The biggest question? Can Henderson emerge as the superstar on his own team? It’s a blessing and a curse to play with so much talent. The rising sophomore is easily one of the top running backs in the B1G but often doesn’t get as much recognition because of Stroud, Smith-Njigba and others.

As much credit as the passing game gets in Columbus — and for good reason — the rushing attack was the fourth-best in the B1G next season. Henderson deserves a ton of credit for his contributions last season. It should put him in Heisman conversations heading into 2022.

Darkhorse candidates

QB Aidan O’Connell, Purdue

Considering the year he had, it’s hard to believe O’Connell wasn’t the Day 1 starter for Purdue in 2021. When he took over for Jack Plummer, he changed the direction of the Boilermaker offense. O’Connell engineered upsets over No. 2 Iowa and No. 3 Michigan State on his way to throwing for 3,708 yards and 28 touchdowns.

In Jeff Brohm’s offense, O’Connell has a great chance to put up Heisman-like numbers in 2022. For him to be in the conversation, though, Purdue is probably going to need to win the B1G West. If that happens, maybe we’ll see a Boilermakers quarterback make it to the ceremony.

QB Taulia Tagovailoa, Maryland

Another B1G quarterback with the talent to make a run into Heisman conversations but may not have enough help around him. Taulia Tagovailoa has provided a fresh spark to Maryland’s offense over the past 2 seasons, but it still lacks the offensive line to compete with teams like Michigan, Ohio State and others.

With Dontay Demus Jr., Rakim Jarrett and Jeshaun Jones all returning to Maryland for the 2022 season, Tagovailoa has a chance to build on a 2021 campaign in which he threw for 3,860 yards and 26 touchdowns. But the Terrapins are going to have to knock off at least one of the big boys for the QB to get some attention.

RB Blake Corum, Michigan

Blake Corum might be the strongest candidate in the darkhorse category to break the B1G’s Heisman drought, especially if Michigan can make another B1G title run. He’s incredibly versatile and proved to be a valuable piece of the run game and passing attack.

When the 2021 season ended, Corum amassed 952 yards on the ground, 141 receiving yards and scored 12 total touchdowns. He also added 304 yards on kickoff returns. Now that Hassan Haskins has declared for the NFL Draft, there’s a good chance Corum sees even more touches in 2022, which helps his Heisman hopes.

QB Payton Thorne, Michigan State

One of the pleasant surprises of the 2021 season was the play of Payton Thorne. The Michigan State quarterback had 3,233 yards and 27 touchdowns through the air during an 11-2 season in East Lansing. Not bad for a guy who was thought to get beat out by Anthony Russo for the starting job.
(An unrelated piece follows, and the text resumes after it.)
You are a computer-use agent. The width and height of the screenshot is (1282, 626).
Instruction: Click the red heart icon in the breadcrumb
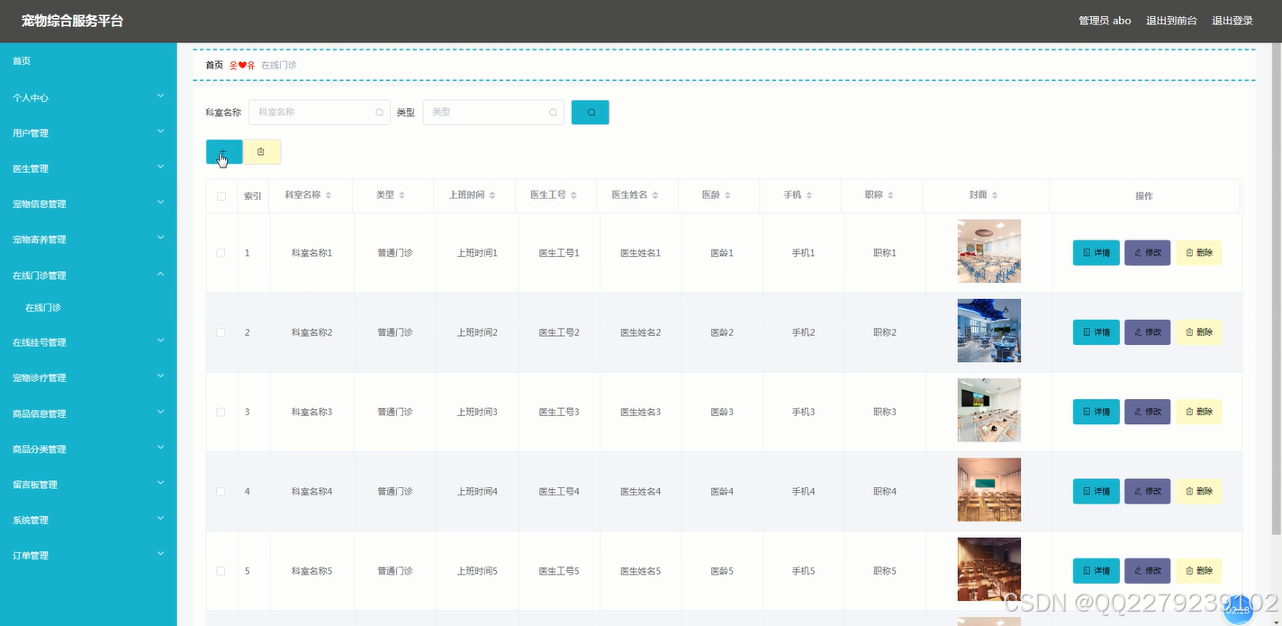tap(242, 65)
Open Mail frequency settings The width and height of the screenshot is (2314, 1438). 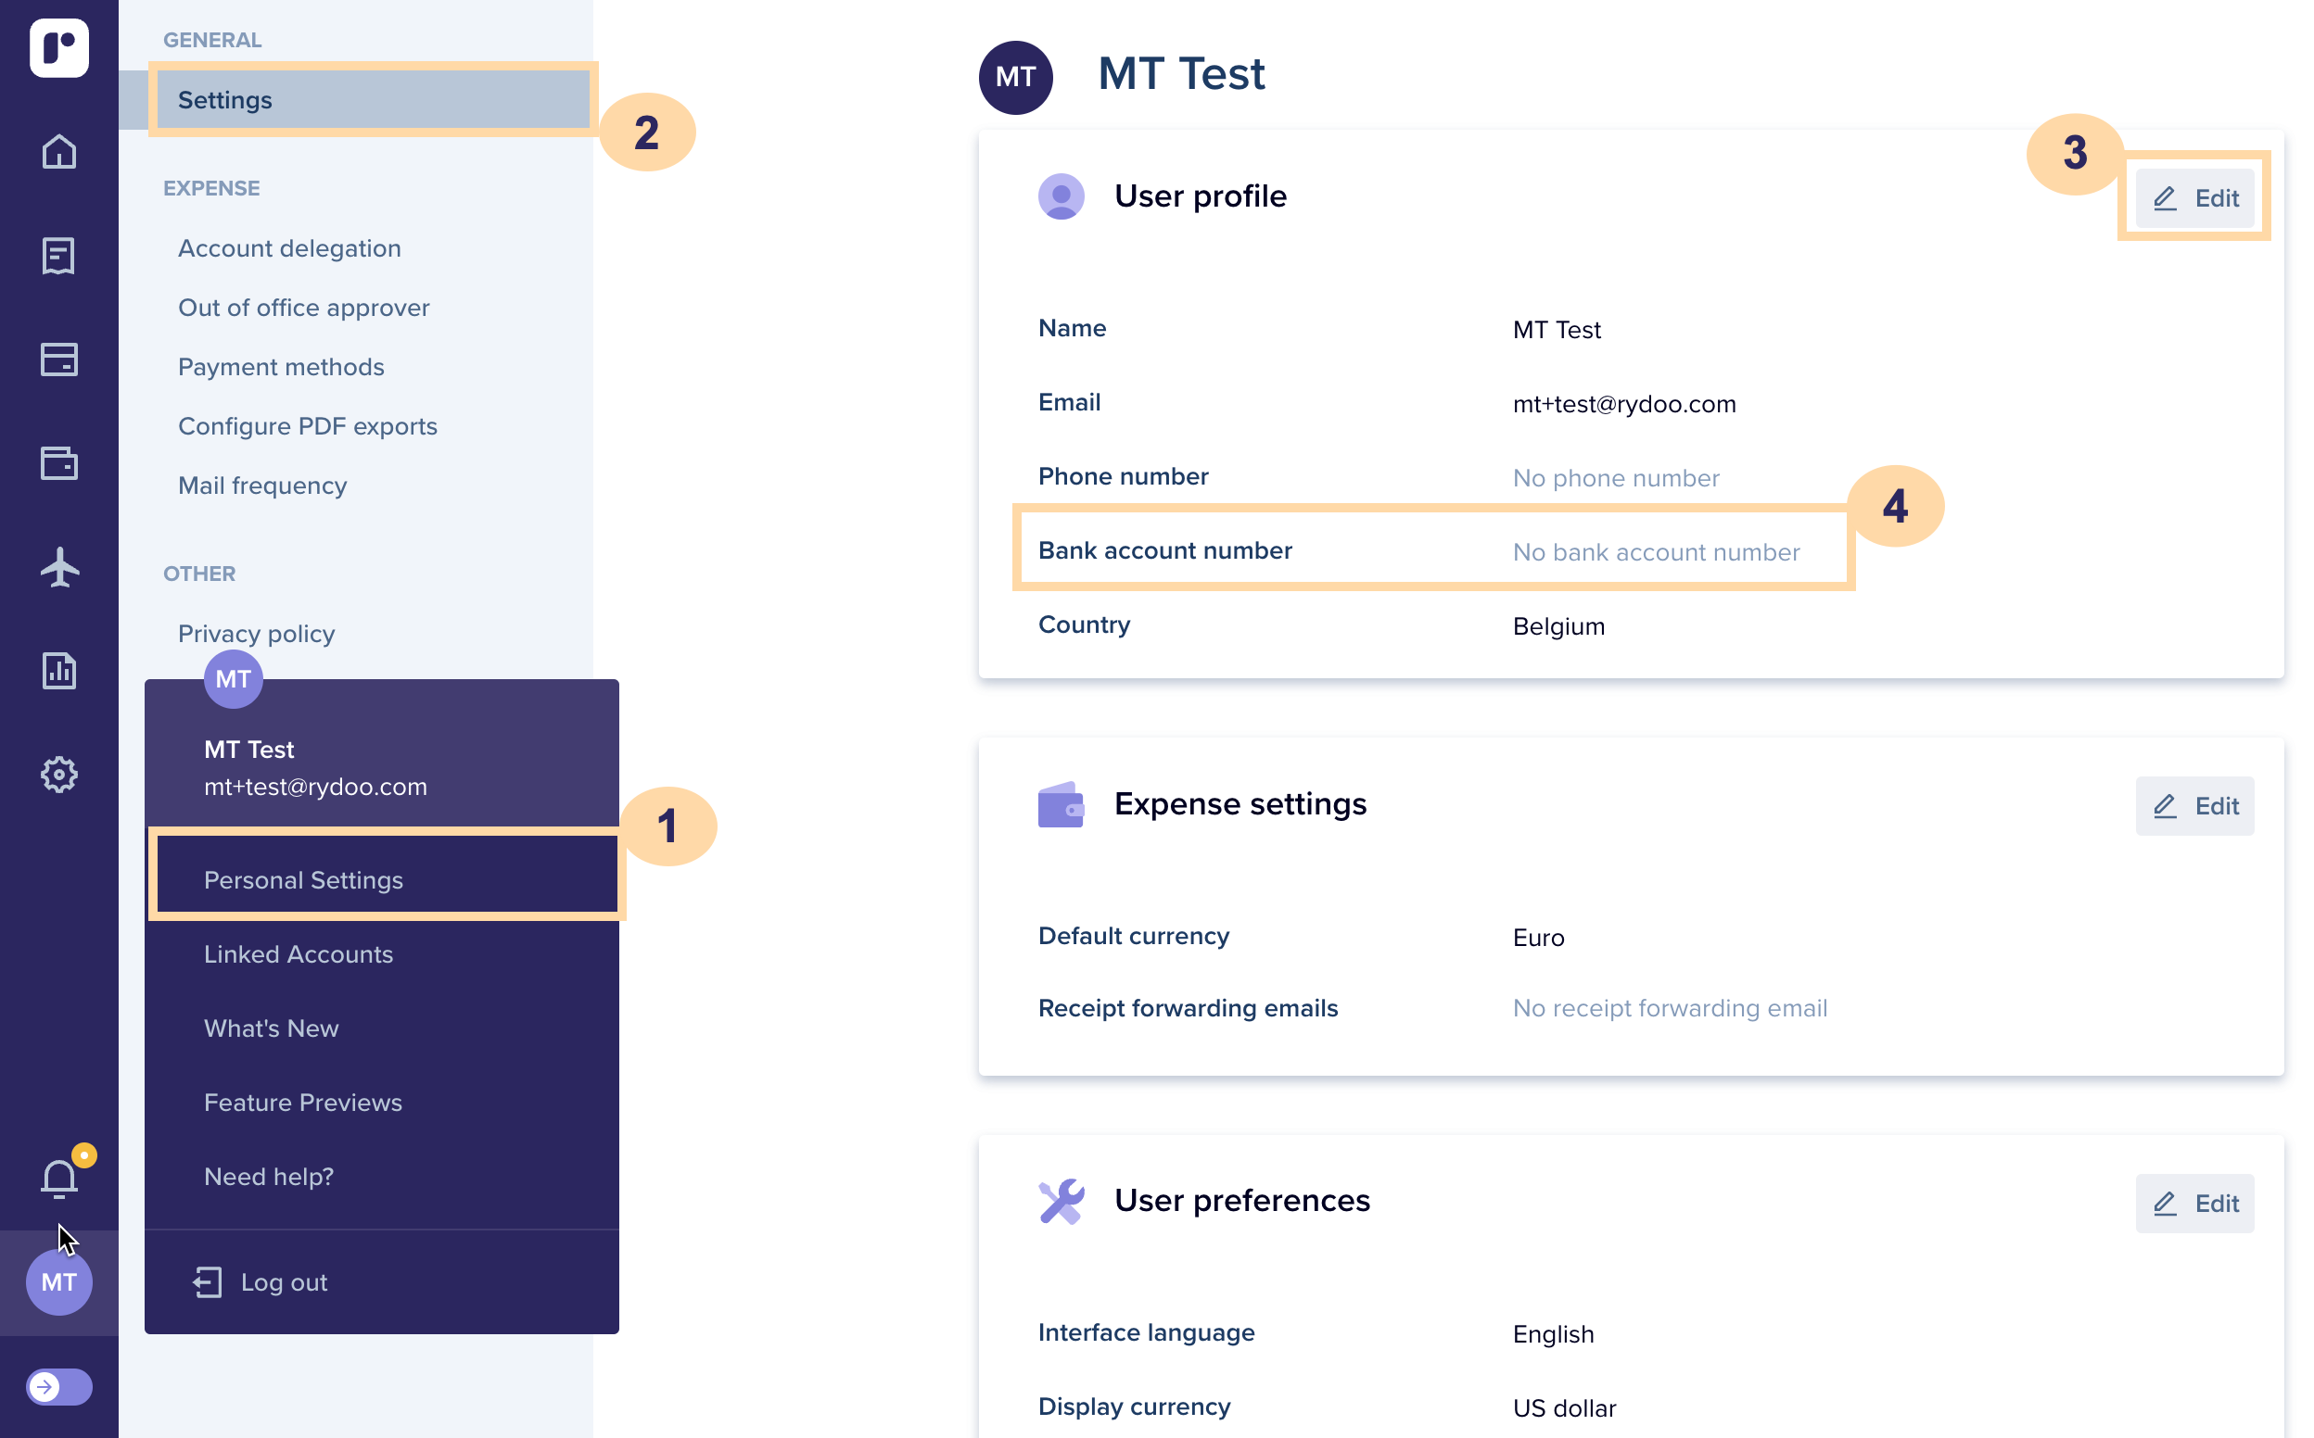point(263,485)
But we’ll find out a lot more about Thorne’s abilities in 2022. There’s no question the Spartans’ pass game was aided by Kenneth Walker III’s ability to eviscerate nearly every defense he faced. Will Thorne see a dip next season with MSU’s rushing attack taking a potential hit? Or does the experience propel the quarterback into the upper echelon of B1G passers?